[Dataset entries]

____

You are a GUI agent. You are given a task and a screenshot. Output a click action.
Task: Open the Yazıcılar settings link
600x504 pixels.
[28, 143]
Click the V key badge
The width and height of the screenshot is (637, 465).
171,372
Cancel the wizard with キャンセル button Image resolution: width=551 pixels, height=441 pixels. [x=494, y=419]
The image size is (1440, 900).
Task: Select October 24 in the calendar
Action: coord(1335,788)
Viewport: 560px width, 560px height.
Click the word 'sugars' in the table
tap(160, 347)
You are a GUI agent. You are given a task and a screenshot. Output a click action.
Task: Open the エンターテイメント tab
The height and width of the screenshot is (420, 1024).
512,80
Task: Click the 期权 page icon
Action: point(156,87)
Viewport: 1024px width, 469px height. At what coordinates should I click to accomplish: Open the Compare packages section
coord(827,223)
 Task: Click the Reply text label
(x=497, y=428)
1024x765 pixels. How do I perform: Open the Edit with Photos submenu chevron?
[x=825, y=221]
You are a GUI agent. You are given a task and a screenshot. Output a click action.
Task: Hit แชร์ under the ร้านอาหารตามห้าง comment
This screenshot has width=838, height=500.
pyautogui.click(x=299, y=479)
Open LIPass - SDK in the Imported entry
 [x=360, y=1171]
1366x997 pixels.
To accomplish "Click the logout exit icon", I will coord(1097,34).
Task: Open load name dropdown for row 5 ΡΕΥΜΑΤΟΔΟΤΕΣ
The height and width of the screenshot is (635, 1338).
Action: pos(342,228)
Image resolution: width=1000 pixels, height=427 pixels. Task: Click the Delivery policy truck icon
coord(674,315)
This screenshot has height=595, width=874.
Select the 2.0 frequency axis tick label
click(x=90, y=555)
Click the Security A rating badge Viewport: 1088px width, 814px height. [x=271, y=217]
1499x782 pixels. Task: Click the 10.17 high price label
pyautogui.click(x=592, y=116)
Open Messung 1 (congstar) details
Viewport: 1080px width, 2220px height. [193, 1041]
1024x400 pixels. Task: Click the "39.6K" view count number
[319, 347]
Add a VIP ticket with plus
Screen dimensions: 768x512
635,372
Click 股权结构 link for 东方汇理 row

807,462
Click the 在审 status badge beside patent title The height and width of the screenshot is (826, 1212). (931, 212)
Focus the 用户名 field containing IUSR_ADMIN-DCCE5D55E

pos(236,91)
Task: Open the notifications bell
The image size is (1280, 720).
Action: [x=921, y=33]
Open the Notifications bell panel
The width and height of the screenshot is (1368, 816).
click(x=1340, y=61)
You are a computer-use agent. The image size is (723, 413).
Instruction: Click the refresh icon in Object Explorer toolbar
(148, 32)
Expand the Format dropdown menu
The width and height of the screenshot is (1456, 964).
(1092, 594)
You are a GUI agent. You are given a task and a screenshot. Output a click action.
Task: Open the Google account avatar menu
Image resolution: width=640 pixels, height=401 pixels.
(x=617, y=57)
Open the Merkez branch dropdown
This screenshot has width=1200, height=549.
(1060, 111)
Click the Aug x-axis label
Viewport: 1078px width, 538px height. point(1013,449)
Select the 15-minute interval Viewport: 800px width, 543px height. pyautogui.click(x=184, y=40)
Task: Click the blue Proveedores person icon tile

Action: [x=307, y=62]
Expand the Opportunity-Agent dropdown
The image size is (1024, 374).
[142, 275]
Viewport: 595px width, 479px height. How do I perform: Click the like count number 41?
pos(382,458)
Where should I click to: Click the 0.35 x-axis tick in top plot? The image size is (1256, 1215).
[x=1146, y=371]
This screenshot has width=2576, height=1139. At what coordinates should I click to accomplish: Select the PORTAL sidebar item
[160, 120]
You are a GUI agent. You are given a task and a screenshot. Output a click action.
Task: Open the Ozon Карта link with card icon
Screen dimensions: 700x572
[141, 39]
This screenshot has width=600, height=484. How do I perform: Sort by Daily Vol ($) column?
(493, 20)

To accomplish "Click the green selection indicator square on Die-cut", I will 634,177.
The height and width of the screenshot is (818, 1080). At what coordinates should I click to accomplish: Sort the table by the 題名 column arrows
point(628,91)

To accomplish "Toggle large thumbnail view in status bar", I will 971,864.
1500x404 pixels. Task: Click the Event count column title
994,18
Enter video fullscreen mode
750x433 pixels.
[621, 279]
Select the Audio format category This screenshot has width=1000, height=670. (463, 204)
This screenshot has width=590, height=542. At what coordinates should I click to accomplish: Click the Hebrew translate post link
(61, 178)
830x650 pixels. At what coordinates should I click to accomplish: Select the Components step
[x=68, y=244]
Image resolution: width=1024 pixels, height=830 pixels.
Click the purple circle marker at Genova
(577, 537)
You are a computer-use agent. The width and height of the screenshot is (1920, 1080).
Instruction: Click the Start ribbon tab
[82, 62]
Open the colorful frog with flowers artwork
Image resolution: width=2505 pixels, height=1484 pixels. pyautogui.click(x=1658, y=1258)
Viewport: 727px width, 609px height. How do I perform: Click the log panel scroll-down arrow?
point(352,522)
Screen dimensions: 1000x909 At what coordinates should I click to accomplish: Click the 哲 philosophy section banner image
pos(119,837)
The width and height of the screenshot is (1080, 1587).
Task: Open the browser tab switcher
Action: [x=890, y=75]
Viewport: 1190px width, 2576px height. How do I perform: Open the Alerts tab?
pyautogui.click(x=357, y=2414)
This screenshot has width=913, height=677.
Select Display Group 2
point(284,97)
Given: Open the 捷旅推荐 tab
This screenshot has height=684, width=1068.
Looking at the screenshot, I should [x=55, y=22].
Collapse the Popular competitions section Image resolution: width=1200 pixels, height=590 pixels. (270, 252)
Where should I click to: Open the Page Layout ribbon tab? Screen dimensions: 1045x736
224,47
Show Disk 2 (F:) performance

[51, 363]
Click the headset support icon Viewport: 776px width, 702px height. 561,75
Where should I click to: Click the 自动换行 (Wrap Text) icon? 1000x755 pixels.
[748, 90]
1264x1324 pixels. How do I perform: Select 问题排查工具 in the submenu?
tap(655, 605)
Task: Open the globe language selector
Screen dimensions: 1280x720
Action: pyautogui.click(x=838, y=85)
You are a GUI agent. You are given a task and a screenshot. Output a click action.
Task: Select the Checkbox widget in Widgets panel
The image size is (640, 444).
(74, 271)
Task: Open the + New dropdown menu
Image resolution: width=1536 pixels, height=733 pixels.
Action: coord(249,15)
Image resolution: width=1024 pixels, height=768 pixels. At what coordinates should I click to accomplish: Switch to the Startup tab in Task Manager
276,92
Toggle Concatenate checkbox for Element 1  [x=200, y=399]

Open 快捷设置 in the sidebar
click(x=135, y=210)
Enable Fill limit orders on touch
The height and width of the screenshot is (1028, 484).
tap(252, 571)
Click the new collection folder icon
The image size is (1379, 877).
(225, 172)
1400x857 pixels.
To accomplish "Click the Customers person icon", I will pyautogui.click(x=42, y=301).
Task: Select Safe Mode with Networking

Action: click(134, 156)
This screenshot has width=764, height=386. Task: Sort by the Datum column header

____

** WORK ORDER **
Every entry should be printed again exactly as written.

** ANSWER BOX **
You are a GUI agent. You are given a task and a screenshot. Output a click action.
Task: Open the Yazıcılar settings link
600x504 pixels.
[28, 143]
Click the V key badge
The width and height of the screenshot is (637, 465).
171,372
Cancel the wizard with キャンセル button Image resolution: width=551 pixels, height=441 pixels. [x=494, y=419]
The image size is (1440, 900).
Task: Select October 24 in the calendar
Action: coord(1335,788)
Viewport: 560px width, 560px height.
Click the word 'sugars' in the table
tap(160, 347)
You are a GUI agent. You are given a task and a screenshot. Output a click action.
Task: Open the エンターテイメント tab
The height and width of the screenshot is (420, 1024).
512,80
Task: Click the 期权 page icon
Action: point(156,87)
Viewport: 1024px width, 469px height. At what coordinates should I click to accomplish: Open the Compare packages section
coord(827,223)
 Task: Click the Reply text label
(x=497, y=428)
1024x765 pixels. How do I perform: Open the Edit with Photos submenu chevron?
[x=825, y=221]
You are a GUI agent. You are given a task and a screenshot. Output a click action.
Task: Hit แชร์ under the ร้านอาหารตามห้าง comment
This screenshot has width=838, height=500.
pyautogui.click(x=299, y=479)
Open LIPass - SDK in the Imported entry
 [x=360, y=1171]
1366x997 pixels.
To accomplish "Click the logout exit icon", I will coord(1097,34).
Task: Open load name dropdown for row 5 ΡΕΥΜΑΤΟΔΟΤΕΣ
The height and width of the screenshot is (635, 1338).
Action: pos(342,228)
Image resolution: width=1000 pixels, height=427 pixels. Task: Click the Delivery policy truck icon
coord(674,315)
This screenshot has height=595, width=874.
Select the 2.0 frequency axis tick label
click(x=90, y=555)
Click the Security A rating badge Viewport: 1088px width, 814px height. [x=271, y=217]
1499x782 pixels. Task: Click the 10.17 high price label
pyautogui.click(x=592, y=116)
Open Messung 1 (congstar) details
Viewport: 1080px width, 2220px height. [193, 1041]
1024x400 pixels. Task: Click the "39.6K" view count number
[319, 347]
Add a VIP ticket with plus
Screen dimensions: 768x512
635,372
Click 股权结构 link for 东方汇理 row

807,462
Click the 在审 status badge beside patent title The height and width of the screenshot is (826, 1212). (931, 212)
Focus the 用户名 field containing IUSR_ADMIN-DCCE5D55E

pos(236,91)
Task: Open the notifications bell
The image size is (1280, 720).
Action: [x=921, y=33]
Open the Notifications bell panel
The width and height of the screenshot is (1368, 816).
click(x=1340, y=61)
You are a computer-use agent. The image size is (723, 413).
Instruction: Click the refresh icon in Object Explorer toolbar
(148, 32)
Expand the Format dropdown menu
The width and height of the screenshot is (1456, 964).
(1092, 594)
You are a GUI agent. You are given a task and a screenshot. Output a click action.
Task: Open the Google account avatar menu
Image resolution: width=640 pixels, height=401 pixels.
(x=617, y=57)
Open the Merkez branch dropdown
This screenshot has width=1200, height=549.
(1060, 111)
Click the Aug x-axis label
Viewport: 1078px width, 538px height. point(1013,449)
Select the 15-minute interval Viewport: 800px width, 543px height. pyautogui.click(x=184, y=40)
Task: Click the blue Proveedores person icon tile

Action: [x=307, y=62]
Expand the Opportunity-Agent dropdown
The image size is (1024, 374).
[142, 275]
Viewport: 595px width, 479px height. How do I perform: Click the like count number 41?
pos(382,458)
Where should I click to: Click the 0.35 x-axis tick in top plot? The image size is (1256, 1215).
[x=1146, y=371]
This screenshot has width=2576, height=1139. At what coordinates should I click to accomplish: Select the PORTAL sidebar item
[160, 120]
You are a GUI agent. You are given a task and a screenshot. Output a click action.
Task: Open the Ozon Карта link with card icon
Screen dimensions: 700x572
[141, 39]
This screenshot has width=600, height=484. How do I perform: Sort by Daily Vol ($) column?
(493, 20)

To accomplish "Click the green selection indicator square on Die-cut", I will 634,177.
The height and width of the screenshot is (818, 1080). At what coordinates should I click to accomplish: Sort the table by the 題名 column arrows
point(628,91)

To accomplish "Toggle large thumbnail view in status bar", I will 971,864.
1500x404 pixels. Task: Click the Event count column title
994,18
Enter video fullscreen mode
750x433 pixels.
[621, 279]
Select the Audio format category This screenshot has width=1000, height=670. (463, 204)
This screenshot has width=590, height=542. At what coordinates should I click to accomplish: Click the Hebrew translate post link
(61, 178)
830x650 pixels. At what coordinates should I click to accomplish: Select the Components step
[x=68, y=244]
Image resolution: width=1024 pixels, height=830 pixels.
Click the purple circle marker at Genova
(577, 537)
You are a computer-use agent. The width and height of the screenshot is (1920, 1080).
Instruction: Click the Start ribbon tab
[82, 62]
Open the colorful frog with flowers artwork
Image resolution: width=2505 pixels, height=1484 pixels. pyautogui.click(x=1658, y=1258)
Viewport: 727px width, 609px height. How do I perform: Click the log panel scroll-down arrow?
point(352,522)
Screen dimensions: 1000x909 At what coordinates should I click to accomplish: Click the 哲 philosophy section banner image
pos(119,837)
The width and height of the screenshot is (1080, 1587).
Task: Open the browser tab switcher
Action: [x=890, y=75]
Viewport: 1190px width, 2576px height. How do I perform: Open the Alerts tab?
pyautogui.click(x=357, y=2414)
This screenshot has width=913, height=677.
Select Display Group 2
point(284,97)
Given: Open the 捷旅推荐 tab
This screenshot has height=684, width=1068.
Looking at the screenshot, I should [x=55, y=22].
Collapse the Popular competitions section Image resolution: width=1200 pixels, height=590 pixels. (270, 252)
Where should I click to: Open the Page Layout ribbon tab? Screen dimensions: 1045x736
224,47
Show Disk 2 (F:) performance

[51, 363]
Click the headset support icon Viewport: 776px width, 702px height. 561,75
Where should I click to: Click the 自动换行 (Wrap Text) icon? 1000x755 pixels.
[748, 90]
1264x1324 pixels. How do I perform: Select 问题排查工具 in the submenu?
tap(655, 605)
Task: Open the globe language selector
Screen dimensions: 1280x720
Action: pyautogui.click(x=838, y=85)
You are a GUI agent. You are given a task and a screenshot. Output a click action.
Task: Select the Checkbox widget in Widgets panel
The image size is (640, 444).
(74, 271)
Task: Open the + New dropdown menu
Image resolution: width=1536 pixels, height=733 pixels.
Action: coord(249,15)
Image resolution: width=1024 pixels, height=768 pixels. At what coordinates should I click to accomplish: Switch to the Startup tab in Task Manager
276,92
Toggle Concatenate checkbox for Element 1  [x=200, y=399]

Open 快捷设置 in the sidebar
click(x=135, y=210)
Enable Fill limit orders on touch
The height and width of the screenshot is (1028, 484).
tap(252, 571)
Click the new collection folder icon
The image size is (1379, 877).
(225, 172)
1400x857 pixels.
To accomplish "Click the Customers person icon", I will pyautogui.click(x=42, y=301).
Task: Select Safe Mode with Networking

Action: click(134, 156)
This screenshot has width=764, height=386. Task: Sort by the Datum column header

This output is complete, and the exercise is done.